• **QUOTED PASSAGE**
This article was originally written by Don Sweeney for the Idaho Statesman.
An Oregon panel has indefinitely suspended the medical license of a doctor shown on video boasting of not wearing a face mask at his clinic, the state says.
The Oregon Medical Board voted Thursday to issue an emergency suspension of Dr. Steven LaTulippe’s license to practice medicine in the state until otherwise ordered out of concern for the “safety and welfare” of his patients, the panel says.
“I want to expose what I call ‘corona-mania,’” LaTulippe, a Dallas, Oregon, family physician, said at a Nov. 7 “Stop the Steal” rally by supporters of President Donald Trump, a video shows.
“I hate to tell you this — it might scare you, but I and my staff, none of us — once — wore a mask in my clinic,” LaTulippe said in the video, posted to YouTube by Multnomah County Republicans.
An investigation by the medical board found LaTulippe had advised a patient in July not to get tested for coronavirus, wear a mask or self-isolate, NBC News reported.
Investigators also found that visitors to LaTulippe’s clinic, which lacked screening procedures and hand sanitizer in the waiting room, were not told to wear face masks, according to the network.
The U.S. Centers for Disease Control and Prevention advise people to wear cloth face masks to help prevent the spread of the COVID-19 virus.
LaTulippe did not respond to a call for comment on his suspension, KGW reported.
In an earlier interview, LaTulippe defended his treatment of coronavirus patients, The Statesman Journal reported. He said his office has a rigid screening protocol for COVID-19 patients.
“There’s been so much hype about this and so much false information and misinformation, the entire population is paranoid,” LaTulippe said, according to the publication. He said an order by Gov. Kate Brown requiring doctors to wear face masks is invalid.
“She has no jurisdiction to be imposing shutdowns and to be telling any doctor how to practice medicine. I don’t think she knows as much as I do about microbiology, virology, epidemiology and infectious disease,” LaTulippe said, The Statesman Journal reported.
He also did not return a call from the publication for comment on his license suspension.
More than 66 million cases of the COVID-19 virus have been confirmed worldwide with more than 1.5 million deaths as of Dec. 6, according to Johns Hopkins University. The United States has more than 14 million confirmed cases with more than 281,000 deaths.

• **REQUIRED WORK**
A) Answer these questions from the article on the Oregon doctor's license suspension, one line each:
(i) On what date did LaTulippe speak at the "Stop the Steal" rally?
(ii) What did investigators find lacking in the waiting room of his clinic?
(iii) According to Johns Hopkins University, how many confirmed COVID-19 cases did the United States have as of Dec. 6?
B) Restate the paragraph of the article on the Oregon doctor's license suspension that begins "The Oregon Medical Board voted Thursday" in a shorter form that keeps its main facts.
C) Quote the article on the Oregon doctor's license suspension, everything from "Investigators also found" down to "suspension, KGW reported.".

• **DATA FOR REVIEW**

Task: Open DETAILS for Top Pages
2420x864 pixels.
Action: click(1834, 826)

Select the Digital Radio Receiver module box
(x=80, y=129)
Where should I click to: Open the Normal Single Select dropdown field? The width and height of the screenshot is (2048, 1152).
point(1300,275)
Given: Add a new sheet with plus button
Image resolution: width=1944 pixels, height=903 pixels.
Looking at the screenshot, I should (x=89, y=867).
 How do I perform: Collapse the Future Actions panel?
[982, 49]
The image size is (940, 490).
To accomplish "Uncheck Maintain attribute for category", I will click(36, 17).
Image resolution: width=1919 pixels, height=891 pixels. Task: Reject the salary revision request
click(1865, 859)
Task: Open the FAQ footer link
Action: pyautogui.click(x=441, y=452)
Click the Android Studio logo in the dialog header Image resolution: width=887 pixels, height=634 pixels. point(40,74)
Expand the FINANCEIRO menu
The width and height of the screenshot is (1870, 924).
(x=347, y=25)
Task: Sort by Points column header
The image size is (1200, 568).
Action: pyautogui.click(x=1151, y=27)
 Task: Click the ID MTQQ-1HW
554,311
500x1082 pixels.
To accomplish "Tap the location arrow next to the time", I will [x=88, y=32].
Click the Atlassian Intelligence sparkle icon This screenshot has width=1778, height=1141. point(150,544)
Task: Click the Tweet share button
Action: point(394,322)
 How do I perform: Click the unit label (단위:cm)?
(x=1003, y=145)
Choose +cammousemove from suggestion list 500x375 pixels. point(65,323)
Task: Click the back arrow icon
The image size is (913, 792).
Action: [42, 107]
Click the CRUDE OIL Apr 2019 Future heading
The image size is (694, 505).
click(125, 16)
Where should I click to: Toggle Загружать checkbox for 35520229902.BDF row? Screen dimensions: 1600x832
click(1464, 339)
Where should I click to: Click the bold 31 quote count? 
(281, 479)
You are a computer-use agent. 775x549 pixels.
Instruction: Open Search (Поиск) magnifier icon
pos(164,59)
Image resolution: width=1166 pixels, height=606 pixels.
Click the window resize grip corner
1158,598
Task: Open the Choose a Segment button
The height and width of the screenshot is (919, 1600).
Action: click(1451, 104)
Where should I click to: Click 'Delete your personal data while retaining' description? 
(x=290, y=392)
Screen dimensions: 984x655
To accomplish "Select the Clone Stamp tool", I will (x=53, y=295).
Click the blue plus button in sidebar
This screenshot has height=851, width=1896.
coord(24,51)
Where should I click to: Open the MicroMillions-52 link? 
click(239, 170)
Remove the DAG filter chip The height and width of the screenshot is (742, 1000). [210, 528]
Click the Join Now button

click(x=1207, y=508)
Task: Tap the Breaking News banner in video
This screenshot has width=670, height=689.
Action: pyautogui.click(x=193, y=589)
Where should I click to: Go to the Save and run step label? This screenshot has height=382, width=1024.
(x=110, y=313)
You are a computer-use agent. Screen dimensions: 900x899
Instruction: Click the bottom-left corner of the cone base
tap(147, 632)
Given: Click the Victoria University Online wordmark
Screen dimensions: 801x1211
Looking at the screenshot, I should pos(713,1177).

• **OUTPUTS BY TASK**
A)
(i) Nov. 7.
(ii) Screening procedures and hand sanitizer.
(iii) More than 14 million.

B) On Thursday the Oregon Medical Board voted to suspend Dr. Steven LaTulippe's state medical license on an emergency basis until otherwise ordered. The panel cited concern for the "safety and welfare" of his patients.

C)
Investigators also found that visitors to LaTulippe’s clinic, which lacked screening procedures and hand sanitizer in the waiting room, were not told to wear face masks, according to the network.
The U.S. Centers for Disease Control and Prevention advise people to wear cloth face masks to help prevent the spread of the COVID-19 virus.
LaTulippe did not respond to a call for comment on his suspension, KGW reported.